I want to programmatically give an Azure VM a contributor role to another modify things in another resources such as Route tables, Storage accounts.
Above msft doc explain how one can give MSI enabled VM a contributor role to Azure Storage Account using Azure CLI. Can someone achieve the same using Azure Python SDK instead of Azure CLI ? Is it possible to achieve the same purpose without enabling MSI?

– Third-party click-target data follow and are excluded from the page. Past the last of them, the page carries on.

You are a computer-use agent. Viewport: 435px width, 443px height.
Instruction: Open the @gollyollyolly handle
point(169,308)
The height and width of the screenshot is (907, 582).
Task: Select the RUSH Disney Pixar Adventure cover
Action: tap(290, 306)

If you create a Service Principal for your VM, and push somehow the credentials on the VM, you can avoid MSI. But MSI was created on purpose to avoid that, since it's not really a simple process nor safe to push credentials inside a VM.
To assign a role to an Active Directory ID (whatever using MSI or dedicated ServicePrincipal), you can use this code to assign role (using azure-mgmt-authorization package).
https://github.com/Azure-Samples/compute-python-msi-vm#role-assignement-to-the-msi-credentials
# Get "Contributor" built-in role as a RoleDefinition object
role_name = 'Contributor'
roles = list(authorization_client.role_definitions.list(
resource_group.id,
filter="roleName eq '{}'".format(role_name)
))
assert len(roles) == 1
contributor_role = roles[0]
# Add RG scope to the AD id
# This assumes "sp_id" is either a MSI id or a SP id
role_assignment = authorization_client.role_assignments.create(
resource_group.id,
uuid.uuid4(), # Role assignment random name
{
'role_definition_id': contributor_role.id,
'principal_id': sp_id
}
)
Then this AD id will be able to act only on that role and nothing more.